■ Work task ■
Find "Given: Open 车位预约 in the sidebar", then copy its line and every later line of the entries exactly through the end, leaving all pictures out.

╭─ Records for the task

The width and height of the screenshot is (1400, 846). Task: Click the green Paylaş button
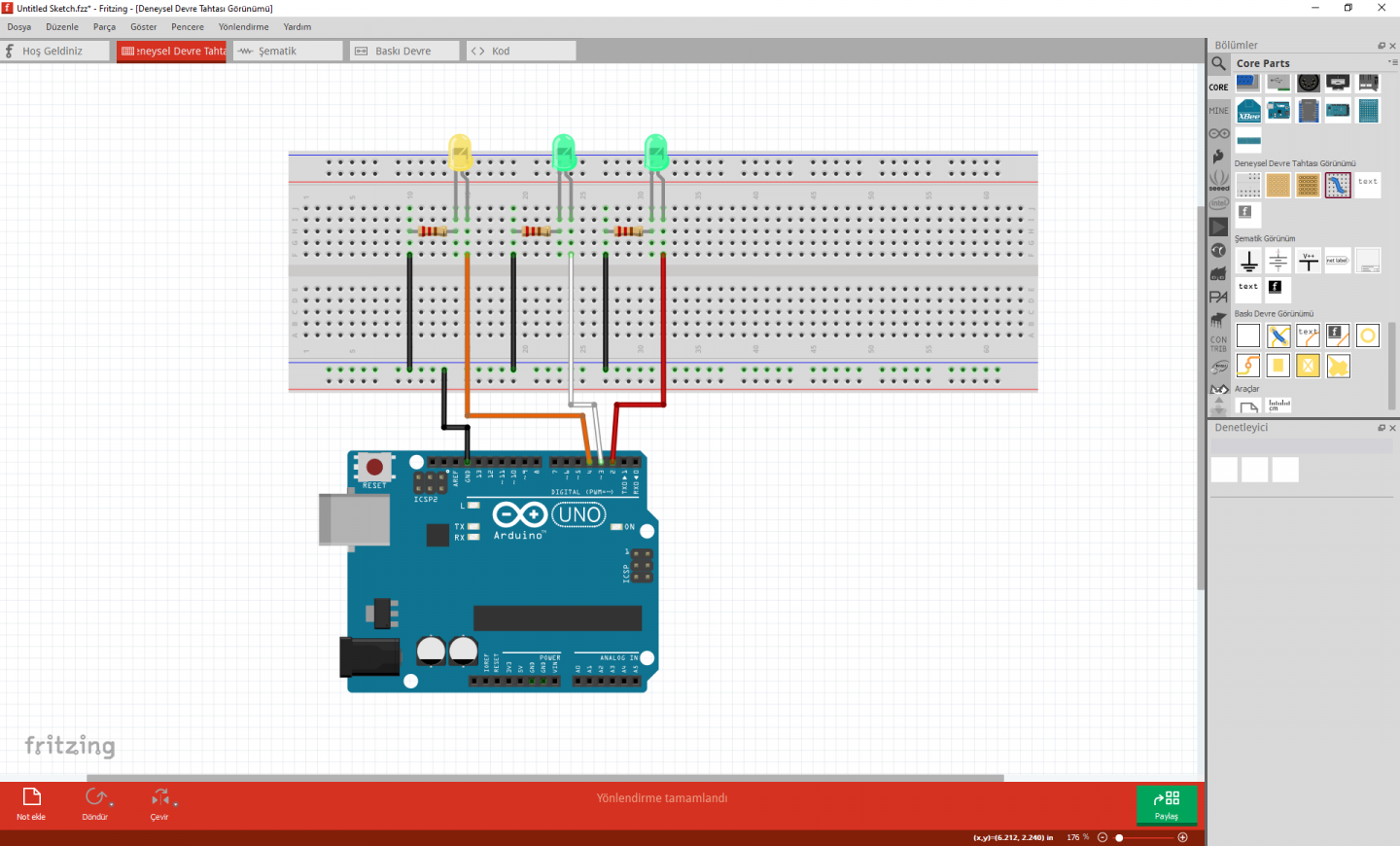[x=1166, y=803]
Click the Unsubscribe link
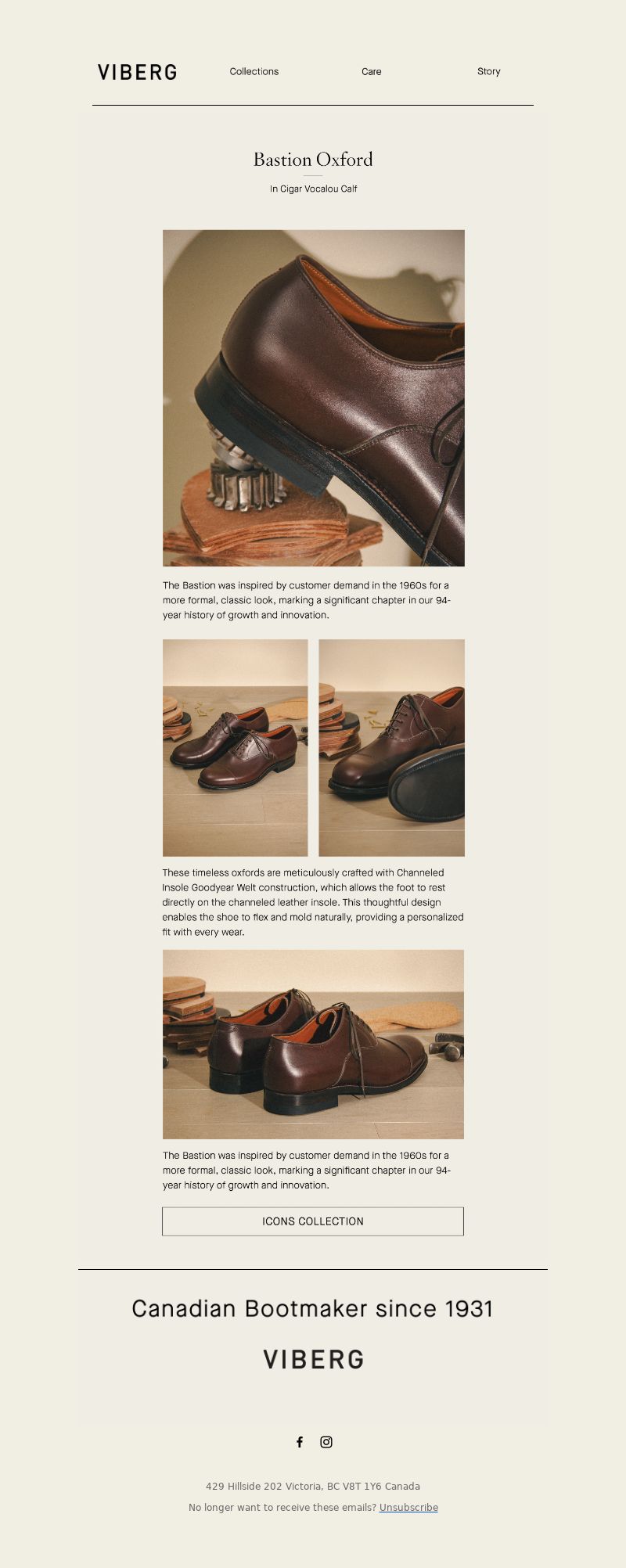 (408, 1508)
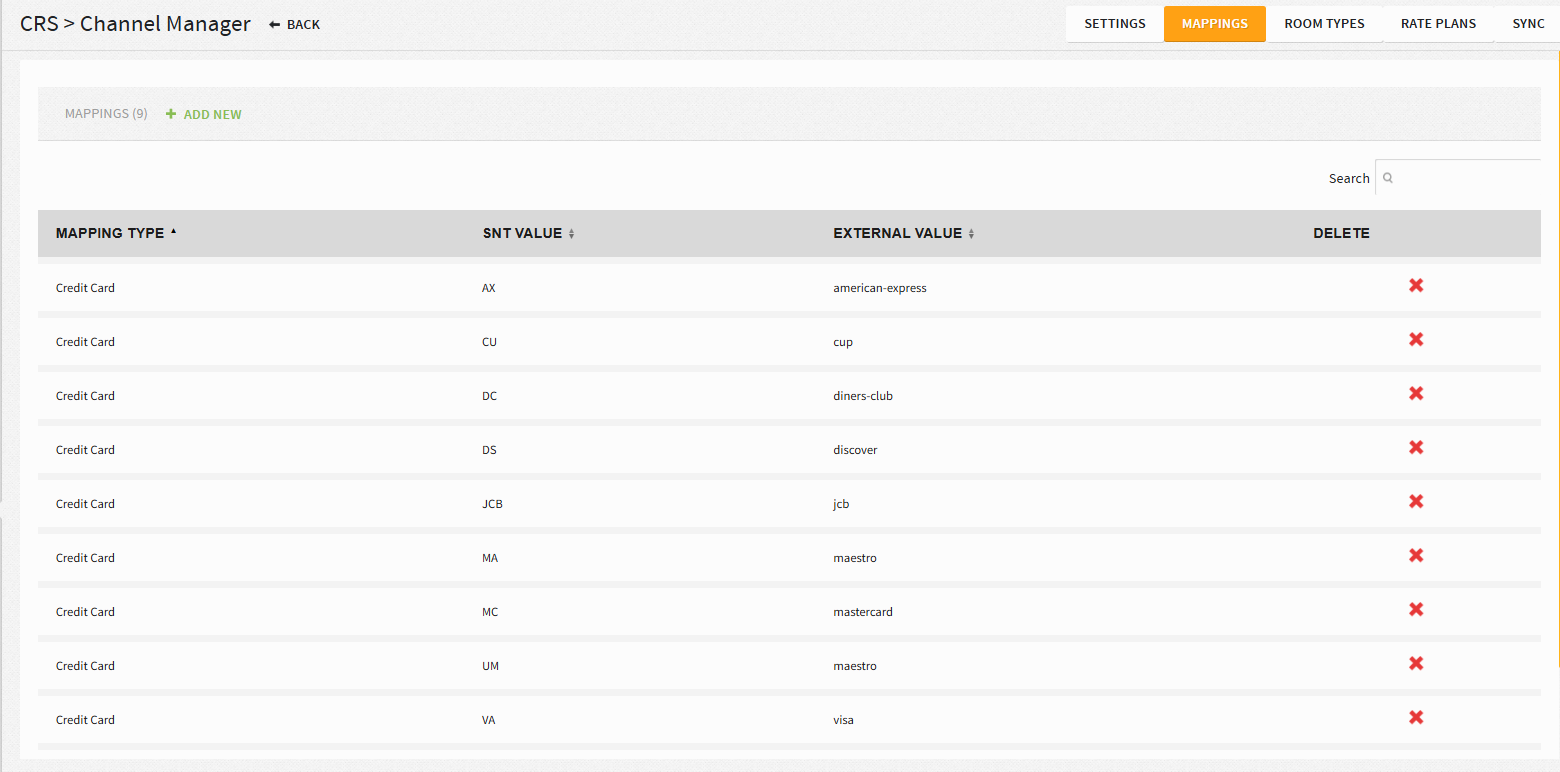Delete the american-express credit card mapping
Viewport: 1560px width, 772px height.
(x=1416, y=286)
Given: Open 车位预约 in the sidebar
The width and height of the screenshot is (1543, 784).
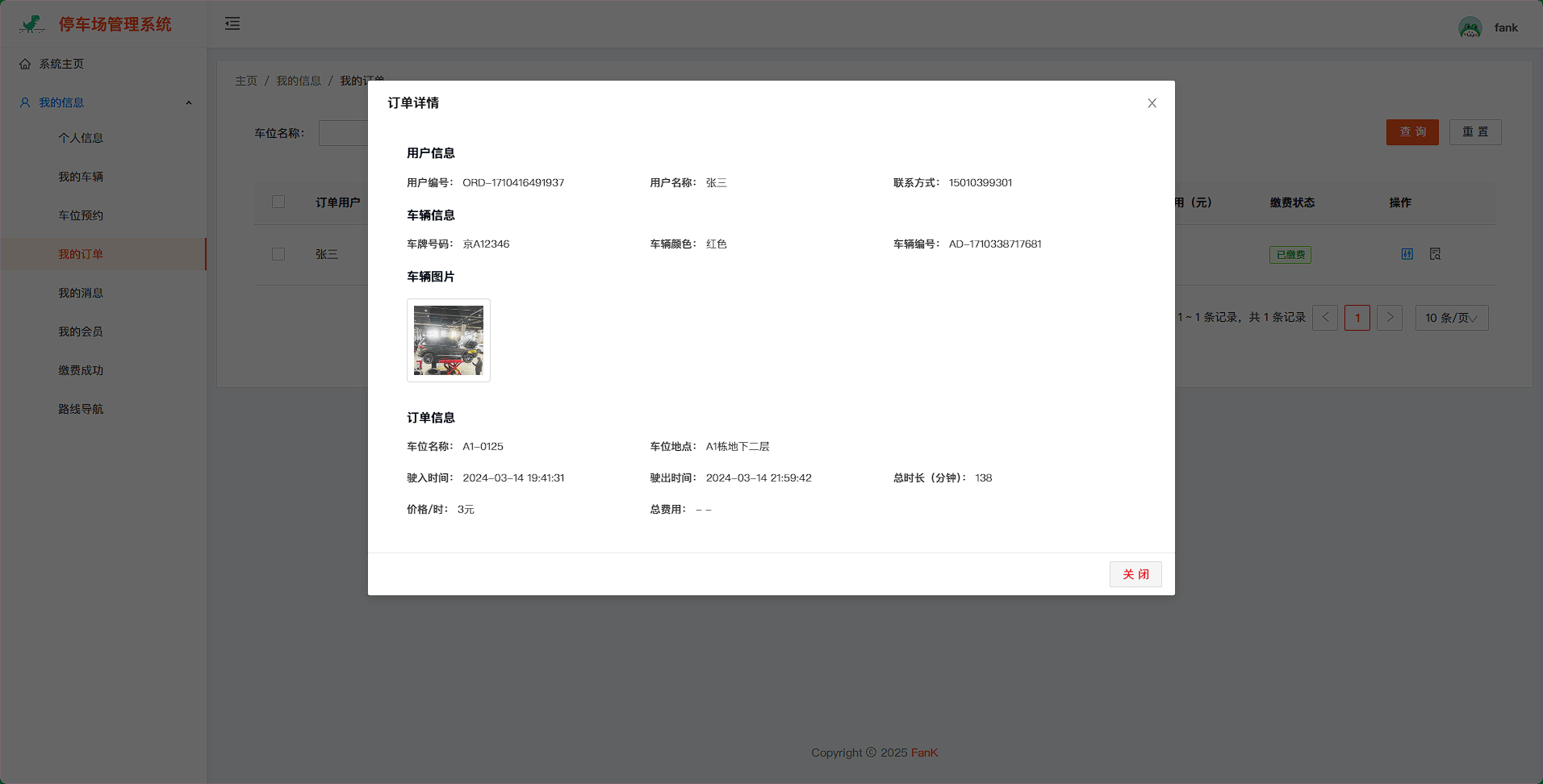Looking at the screenshot, I should pos(81,215).
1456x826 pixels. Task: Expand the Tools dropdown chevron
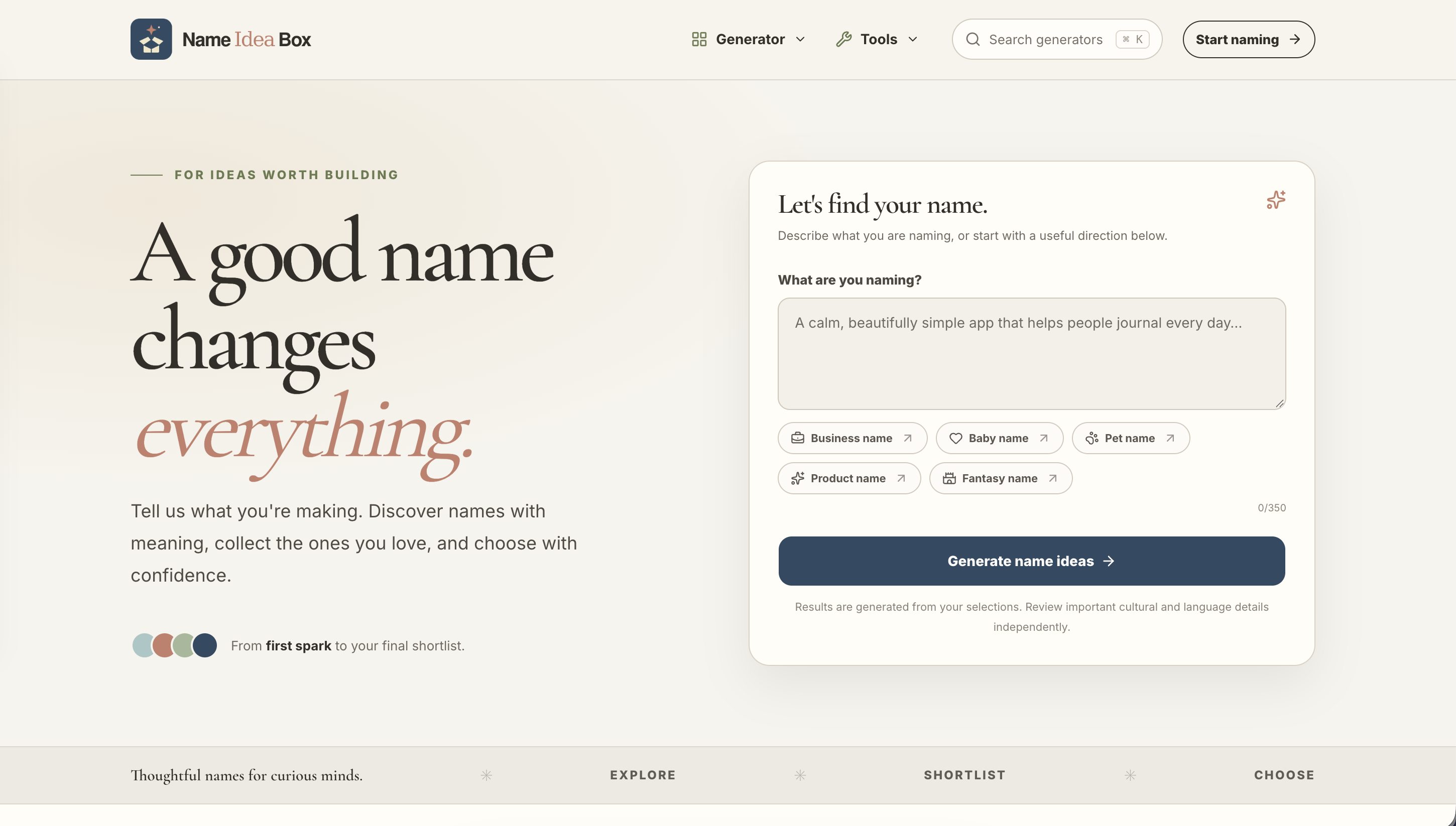(913, 39)
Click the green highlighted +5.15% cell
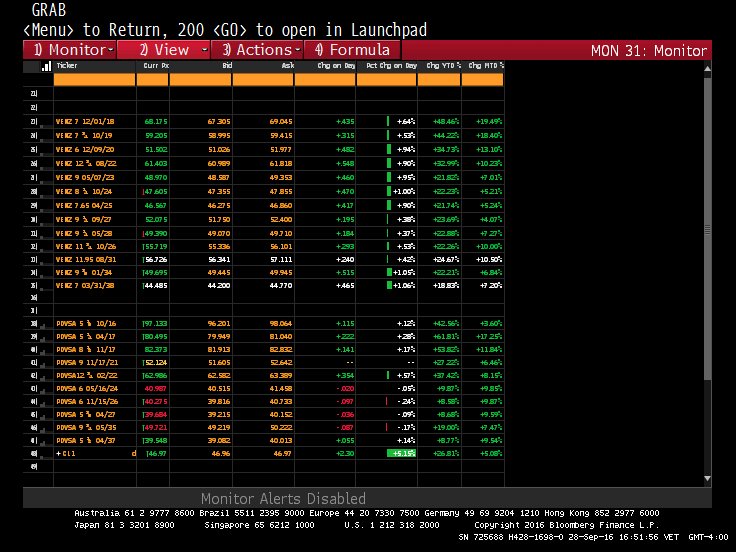The width and height of the screenshot is (736, 552). 402,453
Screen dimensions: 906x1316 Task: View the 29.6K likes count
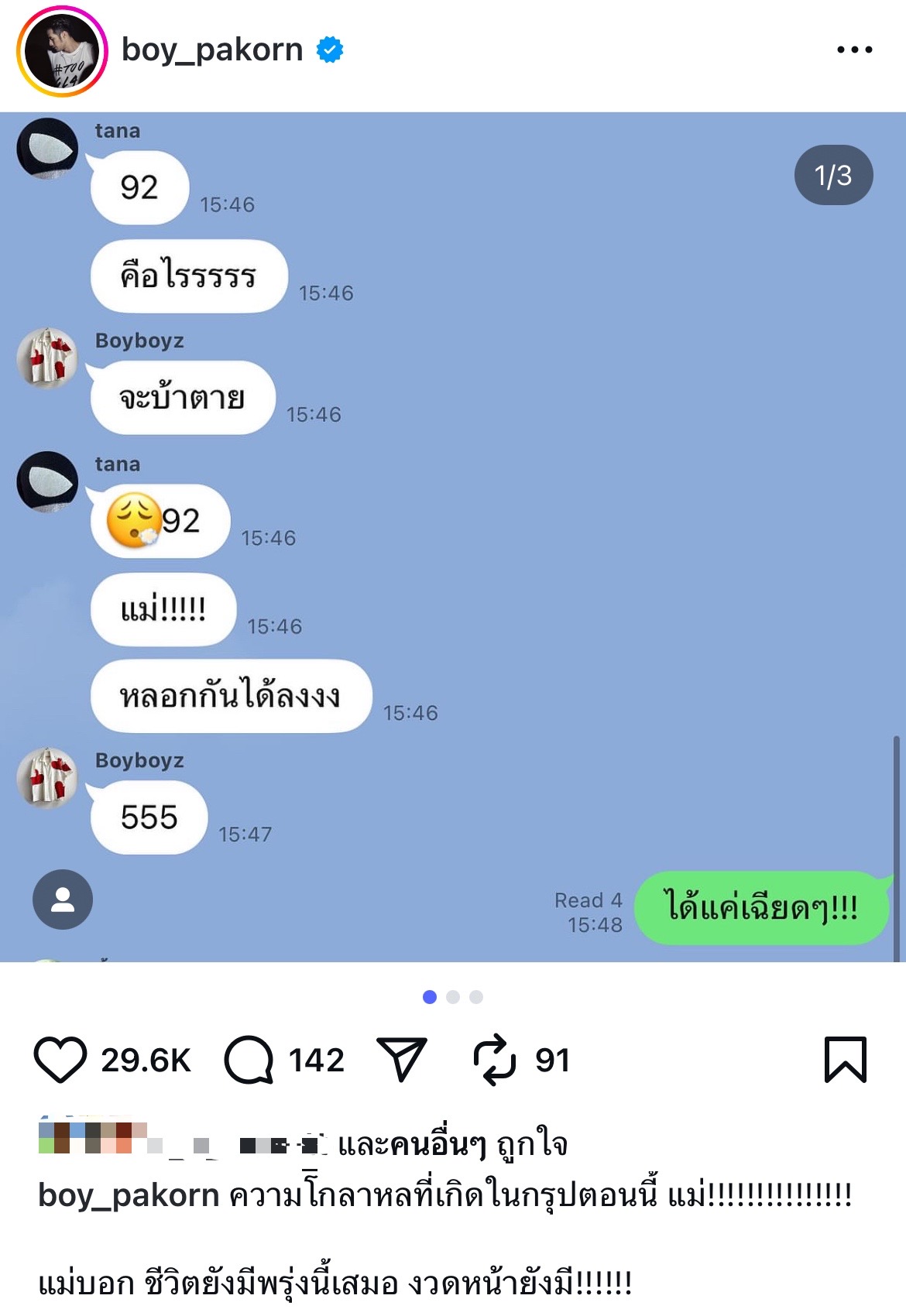point(146,1060)
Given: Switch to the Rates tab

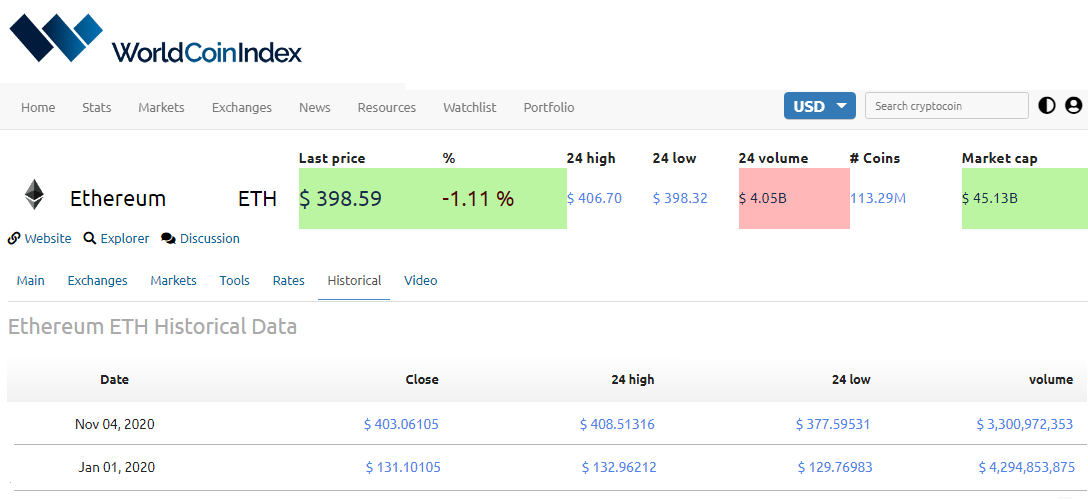Looking at the screenshot, I should (289, 281).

╰─

■ Task answer ■
Given: Open 车位预约 in the sidebar
The width and height of the screenshot is (1543, 784).
Looking at the screenshot, I should pos(81,215).
1456x826 pixels. Task: Expand the Tools dropdown chevron
(913, 39)
Click the green highlighted +5.15% cell
The width and height of the screenshot is (736, 552). 402,453
Screen dimensions: 906x1316 Task: View the 29.6K likes count
point(146,1060)
Given: Switch to the Rates tab

Looking at the screenshot, I should (289, 281).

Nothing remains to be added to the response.